We will take you through essential tips, from how to use the deductions under the appropriate Sections of the Income Tax Act to making wise investment decisions so that you not only remain compliant with the tax laws but also get the best value for your hard-earned money. Let's get into the details on how to keep more of your salary above 20 lakhs in your pocket.
The tax system in India is designed into brackets, meaning that as the income rises, so does the tax rate. For individuals whose income exceeds 20 lakhs, the applicable tax rate also increases, so their income falls under a higher tax slab. More specifically, the tax rate is 30% for the income slab above 10 lakhs up to 50 lakhs. This rate is exclusive of the health and education cess of 4% and any applicable surcharge, which is 10% for income between 50 lakhs and 1 crore.
Impact of Crossing the 20 Lakh Threshold on Your Tax Liabilities: Crossing the 20 lakh income threshold significantly increases your tax liabilities. You move from a 20% to a 30% tax slab for your income exceeding 10 lakhs. This transition means that every incremental income earned above that limit is now taxed at a higher rate, thus increasing your overall tax burden. Efficient tax planning becomes crucial to minimize this liability through legal channels and smart investments.
It is very important that you avail all the possible deductions under the Income Tax Act to bring down the taxable income to the best possible extent. Here's how you can avail yourself of some key sections:
Section 80C allows for a deduction of up to INR 1.5 lakhs from your taxable income. You can manage to get this if you invest in Public Provident Fund (PPF), National Savings Certificates (NSC), Equity-Linked Savings Scheme (ELSS), and others. These investments will not only cut your tax down but will also help you save money and ensure your financial security.
Under Section 80D, the premium paid on health insurance for self and family is allowed for deductions. The limit for deduction is INR 25,000 for individuals below 60 years, which can increase to INR 50,000 if the insurance covers senior citizens. The deduction is over and above the limits allowed under Section 80C.
If you have taken an education loan, the interest that you pay on that loan is deductible under Section 80E. It is available for a maximum period of 8 years or till the interest is paid, whichever is earlier. There is no limit on the amount which can be claimed under this section. It is, therefore, a very valuable option in reducing the tax base, especially for high-income earners supporting higher education for themselves or their children.
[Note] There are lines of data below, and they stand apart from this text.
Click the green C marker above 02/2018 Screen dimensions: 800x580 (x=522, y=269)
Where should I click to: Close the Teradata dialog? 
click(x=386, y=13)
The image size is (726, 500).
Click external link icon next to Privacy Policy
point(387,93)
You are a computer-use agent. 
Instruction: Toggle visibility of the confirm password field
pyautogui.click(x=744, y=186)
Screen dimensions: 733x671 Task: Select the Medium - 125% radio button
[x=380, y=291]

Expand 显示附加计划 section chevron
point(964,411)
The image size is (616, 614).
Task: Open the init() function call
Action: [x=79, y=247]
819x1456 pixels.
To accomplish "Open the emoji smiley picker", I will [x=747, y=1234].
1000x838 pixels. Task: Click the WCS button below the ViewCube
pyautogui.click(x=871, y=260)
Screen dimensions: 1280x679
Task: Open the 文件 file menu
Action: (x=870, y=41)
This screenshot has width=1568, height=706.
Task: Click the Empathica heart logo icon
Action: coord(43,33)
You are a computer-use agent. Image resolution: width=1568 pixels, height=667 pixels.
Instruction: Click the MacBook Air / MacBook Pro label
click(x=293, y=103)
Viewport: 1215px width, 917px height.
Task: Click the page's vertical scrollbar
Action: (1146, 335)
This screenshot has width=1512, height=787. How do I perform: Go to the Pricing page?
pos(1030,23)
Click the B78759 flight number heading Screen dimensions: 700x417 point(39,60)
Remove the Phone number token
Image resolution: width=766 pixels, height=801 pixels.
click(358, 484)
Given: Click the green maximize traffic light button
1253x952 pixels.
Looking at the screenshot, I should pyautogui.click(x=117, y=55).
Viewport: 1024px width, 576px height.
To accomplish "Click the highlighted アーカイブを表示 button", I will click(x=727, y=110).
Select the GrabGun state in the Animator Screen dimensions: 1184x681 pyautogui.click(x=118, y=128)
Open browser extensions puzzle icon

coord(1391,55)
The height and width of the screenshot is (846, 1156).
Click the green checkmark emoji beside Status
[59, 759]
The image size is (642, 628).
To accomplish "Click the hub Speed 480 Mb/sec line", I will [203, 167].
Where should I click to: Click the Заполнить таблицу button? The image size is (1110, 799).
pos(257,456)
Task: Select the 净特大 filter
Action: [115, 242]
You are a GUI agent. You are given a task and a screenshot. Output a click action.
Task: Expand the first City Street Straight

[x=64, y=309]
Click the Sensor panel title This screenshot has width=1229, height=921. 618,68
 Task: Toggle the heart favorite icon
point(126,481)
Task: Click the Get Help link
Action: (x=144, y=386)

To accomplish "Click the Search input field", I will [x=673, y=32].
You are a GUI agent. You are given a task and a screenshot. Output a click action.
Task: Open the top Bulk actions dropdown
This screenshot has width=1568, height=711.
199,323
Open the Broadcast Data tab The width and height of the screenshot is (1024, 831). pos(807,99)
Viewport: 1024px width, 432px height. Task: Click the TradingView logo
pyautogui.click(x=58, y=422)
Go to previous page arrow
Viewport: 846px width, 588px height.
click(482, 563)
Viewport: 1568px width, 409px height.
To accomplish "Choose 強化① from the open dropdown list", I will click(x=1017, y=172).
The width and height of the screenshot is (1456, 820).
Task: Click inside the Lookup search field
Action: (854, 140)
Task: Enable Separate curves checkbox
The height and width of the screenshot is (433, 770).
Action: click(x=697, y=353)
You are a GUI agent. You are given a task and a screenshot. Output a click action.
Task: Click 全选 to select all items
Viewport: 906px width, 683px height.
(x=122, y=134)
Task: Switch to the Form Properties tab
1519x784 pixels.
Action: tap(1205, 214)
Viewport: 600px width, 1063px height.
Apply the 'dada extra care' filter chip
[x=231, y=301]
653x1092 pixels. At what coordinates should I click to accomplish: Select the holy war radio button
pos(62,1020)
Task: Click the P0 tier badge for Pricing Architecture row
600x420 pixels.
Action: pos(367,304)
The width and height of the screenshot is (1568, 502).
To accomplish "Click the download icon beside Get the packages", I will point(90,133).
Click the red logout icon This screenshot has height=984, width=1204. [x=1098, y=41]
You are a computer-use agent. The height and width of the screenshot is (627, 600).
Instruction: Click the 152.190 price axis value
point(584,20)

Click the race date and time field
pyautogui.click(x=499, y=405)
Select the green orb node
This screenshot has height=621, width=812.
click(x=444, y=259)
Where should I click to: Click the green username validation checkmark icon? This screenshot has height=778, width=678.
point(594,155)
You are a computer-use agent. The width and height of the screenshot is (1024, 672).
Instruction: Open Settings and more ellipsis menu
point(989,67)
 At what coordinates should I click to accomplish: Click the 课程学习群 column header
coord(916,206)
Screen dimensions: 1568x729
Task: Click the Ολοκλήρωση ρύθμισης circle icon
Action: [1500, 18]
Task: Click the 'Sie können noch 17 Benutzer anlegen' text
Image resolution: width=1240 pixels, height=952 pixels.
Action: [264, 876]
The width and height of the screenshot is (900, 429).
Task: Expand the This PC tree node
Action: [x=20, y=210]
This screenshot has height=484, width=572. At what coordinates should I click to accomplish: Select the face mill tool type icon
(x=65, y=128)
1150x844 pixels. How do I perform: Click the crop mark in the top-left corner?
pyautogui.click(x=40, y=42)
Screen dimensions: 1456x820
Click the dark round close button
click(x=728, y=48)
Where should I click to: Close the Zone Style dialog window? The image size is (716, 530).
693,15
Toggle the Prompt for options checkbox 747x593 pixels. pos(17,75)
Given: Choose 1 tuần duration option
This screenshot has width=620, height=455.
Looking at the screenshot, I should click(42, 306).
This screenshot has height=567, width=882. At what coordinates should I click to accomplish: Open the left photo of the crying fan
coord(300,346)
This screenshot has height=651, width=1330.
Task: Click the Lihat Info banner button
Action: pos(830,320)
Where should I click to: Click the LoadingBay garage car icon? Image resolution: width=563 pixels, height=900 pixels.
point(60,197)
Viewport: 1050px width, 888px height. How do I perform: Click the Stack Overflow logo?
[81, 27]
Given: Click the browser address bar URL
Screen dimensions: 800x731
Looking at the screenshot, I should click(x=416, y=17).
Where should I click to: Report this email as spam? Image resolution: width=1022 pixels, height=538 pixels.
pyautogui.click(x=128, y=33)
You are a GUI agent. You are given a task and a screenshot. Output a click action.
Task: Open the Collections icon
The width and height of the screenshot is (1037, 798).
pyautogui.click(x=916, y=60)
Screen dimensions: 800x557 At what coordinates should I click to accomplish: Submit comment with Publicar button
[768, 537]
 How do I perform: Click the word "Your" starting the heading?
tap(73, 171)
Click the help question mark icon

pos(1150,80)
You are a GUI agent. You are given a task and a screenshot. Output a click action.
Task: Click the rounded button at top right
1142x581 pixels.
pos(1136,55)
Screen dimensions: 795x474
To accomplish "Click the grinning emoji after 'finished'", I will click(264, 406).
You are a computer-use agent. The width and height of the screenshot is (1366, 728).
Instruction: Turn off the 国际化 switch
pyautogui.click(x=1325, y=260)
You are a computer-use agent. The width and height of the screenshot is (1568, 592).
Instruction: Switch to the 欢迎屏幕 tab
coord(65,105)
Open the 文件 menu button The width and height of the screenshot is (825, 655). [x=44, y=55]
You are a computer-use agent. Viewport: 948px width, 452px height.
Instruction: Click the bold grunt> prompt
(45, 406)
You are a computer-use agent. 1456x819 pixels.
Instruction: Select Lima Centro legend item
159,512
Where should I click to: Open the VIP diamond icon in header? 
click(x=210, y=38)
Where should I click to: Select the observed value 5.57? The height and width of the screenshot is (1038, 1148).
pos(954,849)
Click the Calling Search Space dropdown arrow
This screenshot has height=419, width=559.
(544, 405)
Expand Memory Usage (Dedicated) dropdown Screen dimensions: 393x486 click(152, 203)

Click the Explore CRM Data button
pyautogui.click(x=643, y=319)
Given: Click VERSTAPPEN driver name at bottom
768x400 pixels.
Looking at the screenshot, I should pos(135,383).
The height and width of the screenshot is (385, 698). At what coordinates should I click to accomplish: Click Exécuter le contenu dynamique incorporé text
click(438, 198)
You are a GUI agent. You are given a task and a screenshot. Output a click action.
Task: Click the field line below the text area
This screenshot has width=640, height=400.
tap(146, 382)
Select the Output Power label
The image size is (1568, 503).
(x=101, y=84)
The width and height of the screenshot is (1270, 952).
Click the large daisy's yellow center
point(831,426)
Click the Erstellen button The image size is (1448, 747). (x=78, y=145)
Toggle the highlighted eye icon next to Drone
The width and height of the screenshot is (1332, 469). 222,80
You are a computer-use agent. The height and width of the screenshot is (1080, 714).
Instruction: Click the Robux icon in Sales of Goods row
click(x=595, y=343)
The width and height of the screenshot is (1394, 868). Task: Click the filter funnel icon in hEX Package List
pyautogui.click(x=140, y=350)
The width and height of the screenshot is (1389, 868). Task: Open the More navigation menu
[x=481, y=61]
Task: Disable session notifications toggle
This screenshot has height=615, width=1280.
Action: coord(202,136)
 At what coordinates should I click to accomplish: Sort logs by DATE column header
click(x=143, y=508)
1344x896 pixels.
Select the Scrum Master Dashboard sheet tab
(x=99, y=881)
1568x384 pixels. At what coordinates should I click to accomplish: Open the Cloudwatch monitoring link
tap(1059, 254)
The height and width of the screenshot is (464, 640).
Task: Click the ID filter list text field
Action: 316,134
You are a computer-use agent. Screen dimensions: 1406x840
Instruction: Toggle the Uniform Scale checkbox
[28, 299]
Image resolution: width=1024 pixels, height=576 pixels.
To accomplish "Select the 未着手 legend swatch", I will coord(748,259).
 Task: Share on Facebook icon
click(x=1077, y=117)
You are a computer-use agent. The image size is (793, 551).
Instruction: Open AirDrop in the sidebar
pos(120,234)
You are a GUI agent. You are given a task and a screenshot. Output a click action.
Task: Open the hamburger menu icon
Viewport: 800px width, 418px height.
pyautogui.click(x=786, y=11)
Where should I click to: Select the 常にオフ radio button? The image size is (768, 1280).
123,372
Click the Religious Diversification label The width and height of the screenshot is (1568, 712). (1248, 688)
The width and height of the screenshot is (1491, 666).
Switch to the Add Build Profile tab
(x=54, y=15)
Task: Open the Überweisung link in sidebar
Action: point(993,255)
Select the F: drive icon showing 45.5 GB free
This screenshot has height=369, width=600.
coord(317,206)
In addition to the basic deductions under the Income Tax Act, there are several other sections that provide opportunities to further reduce your taxable income. Here's a detailed look at some of these sections which can be particularly beneficial for those with a salary above 20 lakhs:
National Pension System (NPS): An additional deduction of up to INR 50,000 is available under Section 80CCD(1B) for investments made in the NPS. This is over and above the deduction of INR 1.5 lakh available under Section 80C. NPS is a government-sponsored pension scheme that not only helps in tax saving but also secures your retirement with a steady pension.
Home Loan Interest: If you have a home loan, the interest paid on the loan can be claimed as a deduction under Section 24. The limit for this deduction is up to INR 2 lakh per annum for a self-occupied property. There is no upper limit for the deduction on rental properties, but the loss under the head of house property that can be set off against other heads of income is restricted to INR 2 lakh per annum. This deduction can significantly reduce your taxable income, especially if you are in the higher income bracket.
Rent Paid: For those who do not receive House Rent Allowance (HRA) as part of their salary and are paying rent, Section 80GG offers a deduction. The deduction allowed is the least of the following:
To claim this deduction, you must not own any residential accommodation at the place where you currently reside, perform office duties, or carry on business or profession.
By strategically planning and utilizing these additional deductions, individuals earning above 20 lakhs can effectively reduce their taxable income. It’s important to:
Invest wisely in schemes like NPS which provide long-term benefits along with tax savings.
Consider the tax implications when deciding on buying versus renting a home, especially if you have the option of claiming significant deductions on home loan interest.
Maintain proper documentation and receipts for rent payments and investments to substantiate claims during tax filing.